Logstash silently stops processing events and does not respond to SIGTERM


(Robin P Blanchard) #1

Logstash happily plows along for an indeterminate amount of time (sometimes a couple days, sometimes a couple hours) and then nothing else is passed through to ES. At this point, the system is nearly idle (the only way I've yet to "monitor" for this sad symptom is to look at top/htop for an abnormally idle system and to query kibana/ES to find there is no new data).
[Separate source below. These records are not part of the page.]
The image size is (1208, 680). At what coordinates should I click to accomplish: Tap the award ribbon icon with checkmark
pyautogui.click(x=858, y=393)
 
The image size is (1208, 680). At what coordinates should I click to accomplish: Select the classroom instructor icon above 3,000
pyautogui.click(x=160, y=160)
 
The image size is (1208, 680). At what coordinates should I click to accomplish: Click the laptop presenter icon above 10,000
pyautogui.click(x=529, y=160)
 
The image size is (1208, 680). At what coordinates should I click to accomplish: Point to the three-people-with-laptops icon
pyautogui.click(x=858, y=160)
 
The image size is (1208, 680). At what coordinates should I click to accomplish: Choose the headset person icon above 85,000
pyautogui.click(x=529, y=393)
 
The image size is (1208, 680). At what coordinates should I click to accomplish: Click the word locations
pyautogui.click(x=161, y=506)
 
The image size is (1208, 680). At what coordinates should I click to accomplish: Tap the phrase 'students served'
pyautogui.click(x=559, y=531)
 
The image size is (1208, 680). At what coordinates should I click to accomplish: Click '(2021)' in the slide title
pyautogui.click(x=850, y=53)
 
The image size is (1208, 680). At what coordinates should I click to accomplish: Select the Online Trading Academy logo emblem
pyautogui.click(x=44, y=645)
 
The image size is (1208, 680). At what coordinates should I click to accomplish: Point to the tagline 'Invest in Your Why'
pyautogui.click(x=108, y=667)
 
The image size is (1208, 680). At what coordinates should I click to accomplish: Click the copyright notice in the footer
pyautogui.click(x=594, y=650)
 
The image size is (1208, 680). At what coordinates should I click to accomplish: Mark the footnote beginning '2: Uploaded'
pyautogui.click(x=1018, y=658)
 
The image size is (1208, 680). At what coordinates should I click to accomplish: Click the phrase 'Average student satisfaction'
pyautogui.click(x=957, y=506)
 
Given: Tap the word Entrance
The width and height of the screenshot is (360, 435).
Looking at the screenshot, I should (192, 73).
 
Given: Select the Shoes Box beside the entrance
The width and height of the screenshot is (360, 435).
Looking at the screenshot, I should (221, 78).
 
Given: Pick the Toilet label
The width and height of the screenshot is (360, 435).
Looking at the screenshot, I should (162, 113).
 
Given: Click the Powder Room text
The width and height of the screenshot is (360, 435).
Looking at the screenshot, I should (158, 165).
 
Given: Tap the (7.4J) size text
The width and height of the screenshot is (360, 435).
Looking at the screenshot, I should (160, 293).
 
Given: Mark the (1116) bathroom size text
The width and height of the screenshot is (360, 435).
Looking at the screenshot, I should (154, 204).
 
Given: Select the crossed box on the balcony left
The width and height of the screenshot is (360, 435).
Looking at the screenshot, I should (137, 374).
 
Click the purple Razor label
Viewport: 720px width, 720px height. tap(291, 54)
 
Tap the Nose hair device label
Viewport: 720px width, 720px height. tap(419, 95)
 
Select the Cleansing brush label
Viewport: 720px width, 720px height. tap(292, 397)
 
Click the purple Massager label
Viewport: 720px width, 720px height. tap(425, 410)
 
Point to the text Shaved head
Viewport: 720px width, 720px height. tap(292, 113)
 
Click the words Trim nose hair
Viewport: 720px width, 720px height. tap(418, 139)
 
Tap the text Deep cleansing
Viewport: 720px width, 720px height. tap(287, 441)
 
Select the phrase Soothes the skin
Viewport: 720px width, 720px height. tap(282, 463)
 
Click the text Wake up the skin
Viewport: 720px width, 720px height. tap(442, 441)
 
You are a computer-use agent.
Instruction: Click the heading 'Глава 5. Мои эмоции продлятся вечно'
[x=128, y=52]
ES reports LS as being connected at this point. LS will not HUP or cleanly restart. An ungraceful kill (-9) and restart of LS is required. I've turned up LS logging to --verbose, but am still finding nothing telling in the logs. I'm glad to provide an strace of LS while it is "out to lunch" if that would be useful. Let me/us know what we can do to help further diagnose.

I've gone through my config and wrapped all my conditionals with an extra conditional (to verify the field exists before querying against its value) so as to avoid this (https://goo.gl/XDd4kH) possible problem...

logstash --version

logstash 1.5.0

cat /etc/redhat-release

CentOS Linux release 7.1.1503 (Core)

uname -r

3.10.0-229.1.2.el7.x86_64

java -version
java version "1.7.0_79"
OpenJDK Runtime Environment (rhel-2.5.5.1.el7_1-x86_64 u79-b14)
OpenJDK 64-Bit Server VM (build 24.79-b02, mixed mode)

resurrected from:
https://groups.google.com/forum/#!topic/logstash-users/wtJR2aNpqBs


(Dan) #2

You mentioned that CPU usage is nil (or close to nil). How is memory usage? What does the ps -ef|grep logstash output look like? Can you start a second jruby process (just a hello world)?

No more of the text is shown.